#### Requirement:
An exact repetition of the data below, without images, is the expected answer.

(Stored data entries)
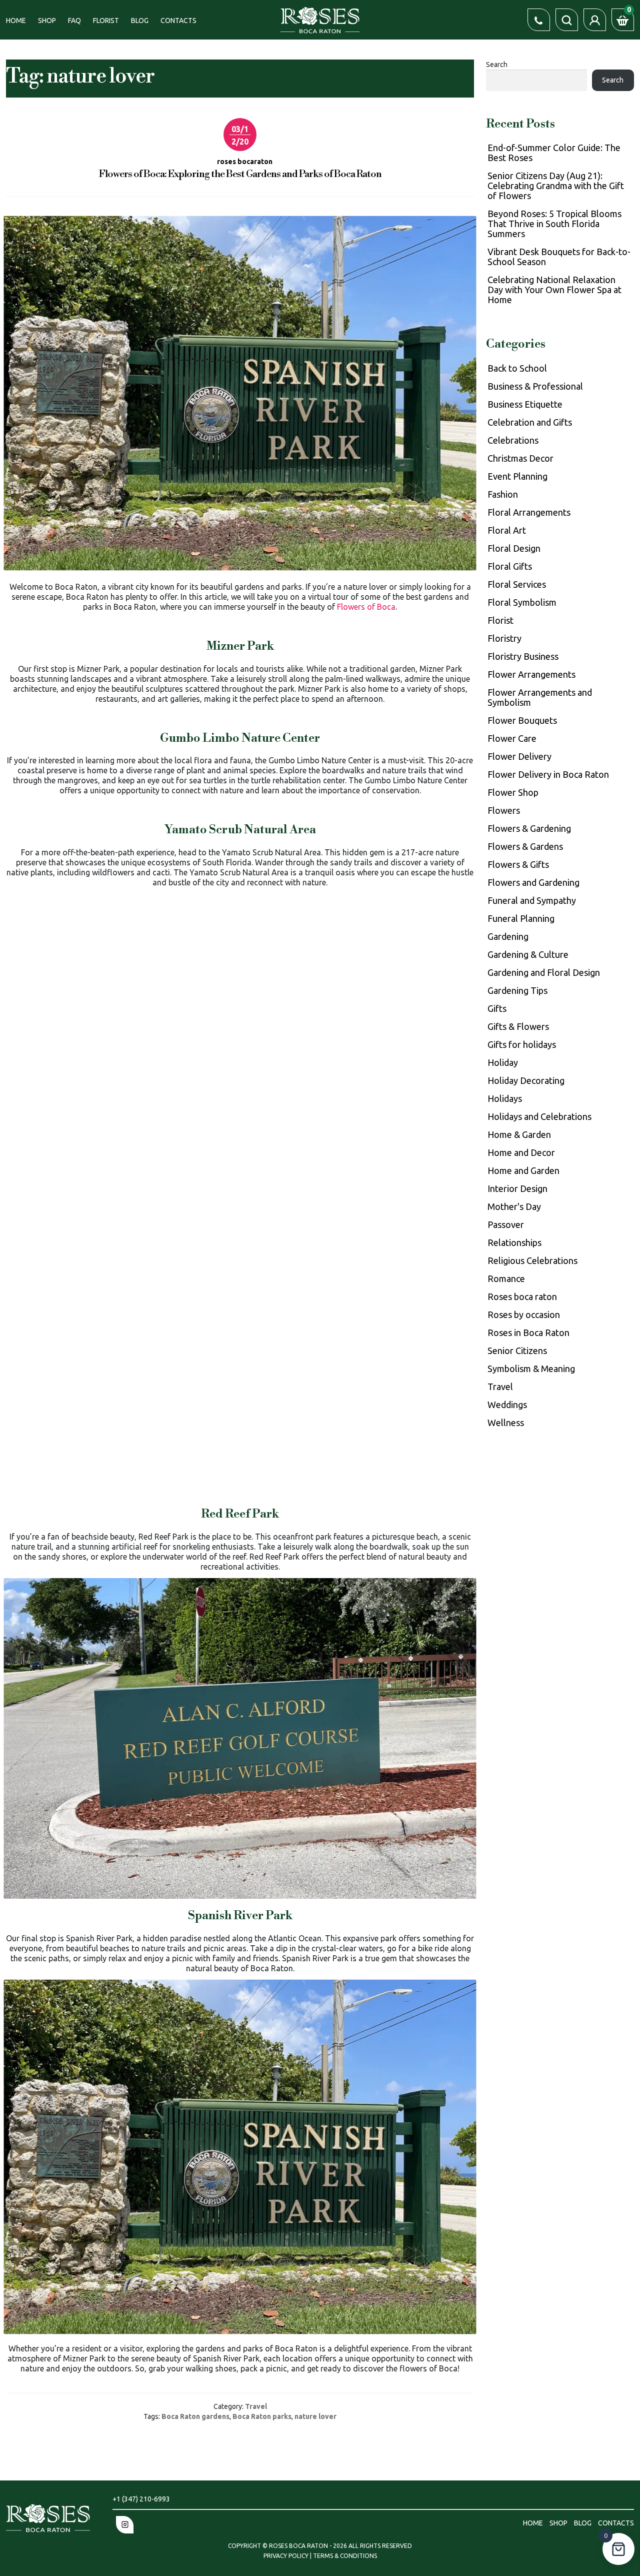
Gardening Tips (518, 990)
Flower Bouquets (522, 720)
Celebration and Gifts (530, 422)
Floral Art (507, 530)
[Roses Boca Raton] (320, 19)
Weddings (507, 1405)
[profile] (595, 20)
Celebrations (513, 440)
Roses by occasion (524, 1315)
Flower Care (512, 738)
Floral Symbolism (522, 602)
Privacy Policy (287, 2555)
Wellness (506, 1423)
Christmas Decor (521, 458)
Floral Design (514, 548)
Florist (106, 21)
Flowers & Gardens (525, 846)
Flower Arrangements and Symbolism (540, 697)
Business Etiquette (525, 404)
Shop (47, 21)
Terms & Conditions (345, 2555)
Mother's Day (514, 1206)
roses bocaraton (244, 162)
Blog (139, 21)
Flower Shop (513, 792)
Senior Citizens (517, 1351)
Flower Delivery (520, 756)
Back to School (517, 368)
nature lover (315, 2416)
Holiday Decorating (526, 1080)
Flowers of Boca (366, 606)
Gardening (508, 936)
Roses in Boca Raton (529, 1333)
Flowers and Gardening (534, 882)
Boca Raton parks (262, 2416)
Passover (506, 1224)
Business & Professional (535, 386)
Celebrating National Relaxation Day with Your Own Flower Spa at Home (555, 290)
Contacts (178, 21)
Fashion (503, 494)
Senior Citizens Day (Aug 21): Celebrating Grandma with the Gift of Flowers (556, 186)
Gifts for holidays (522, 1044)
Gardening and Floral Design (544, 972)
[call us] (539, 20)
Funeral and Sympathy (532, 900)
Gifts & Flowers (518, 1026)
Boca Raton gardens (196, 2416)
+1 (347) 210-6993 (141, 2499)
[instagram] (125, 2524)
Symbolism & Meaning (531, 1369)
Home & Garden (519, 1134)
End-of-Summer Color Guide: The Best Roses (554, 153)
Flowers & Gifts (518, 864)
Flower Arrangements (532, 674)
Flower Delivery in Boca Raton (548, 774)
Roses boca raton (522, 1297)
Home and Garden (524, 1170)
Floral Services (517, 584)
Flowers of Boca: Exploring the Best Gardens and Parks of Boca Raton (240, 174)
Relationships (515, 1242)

#### Expected answer:
Gardening Tips (518, 990)
Flower Bouquets (522, 720)
Celebration and Gifts (530, 422)
Floral Art (507, 530)
[Roses Boca Raton] (320, 19)
Weddings (507, 1405)
[profile] (595, 20)
Celebrations (513, 440)
Roses by occasion (524, 1315)
Flower Care (512, 738)
Floral Symbolism (522, 602)
Privacy Policy (287, 2555)
Wellness (506, 1423)
Christmas Decor (521, 458)
Floral Design (514, 548)
Florist (106, 21)
Flowers & Gardens (525, 846)
Flower Arrangements and Symbolism (540, 697)
Business Etiquette (525, 404)
Shop (47, 21)
Terms & Conditions (345, 2555)
Mother's Day (514, 1206)
roses bocaraton (244, 162)
Blog (139, 21)
Flower Shop (513, 792)
Senior Citizens (517, 1351)
Flower Delivery (520, 756)
Back to School (517, 368)
nature lover (315, 2416)
Holiday Decorating (526, 1080)
Flowers of Boca (366, 606)
Gardening (508, 936)
Roses in Boca Raton (529, 1333)
Flowers and Gardening (534, 882)
Boca Raton parks (262, 2416)
Passover (506, 1224)
Business & Professional (535, 386)
Celebrating National Relaxation Day with Your Own Flower Spa at Home (555, 290)
Contacts (178, 21)
Fashion (503, 494)
Senior Citizens Day (Aug 21): Celebrating Grandma with the Gift of Flowers (556, 186)
Gifts for holidays (522, 1044)
Gardening and Floral Design (544, 972)
[call us] (539, 20)
Funeral and Sympathy (532, 900)
Gifts & Flowers (518, 1026)
Boca Raton gardens (196, 2416)
+1 (347) 210-6993 (141, 2499)
[instagram] (125, 2524)
Symbolism & Meaning (531, 1369)
Home & Garden (519, 1134)
End-of-Summer Color Guide: The Best Roses (554, 153)
Flowers & Gifts (518, 864)
Flower Arrangements (532, 674)
Flower Delivery in Boca Raton (548, 774)
Roses boca raton (522, 1297)
Home and Garden (524, 1170)
Floral Services (517, 584)
Flowers of Boca: Exploring the Best Gardens and Parks of Boca Raton (240, 174)
Relationships (515, 1242)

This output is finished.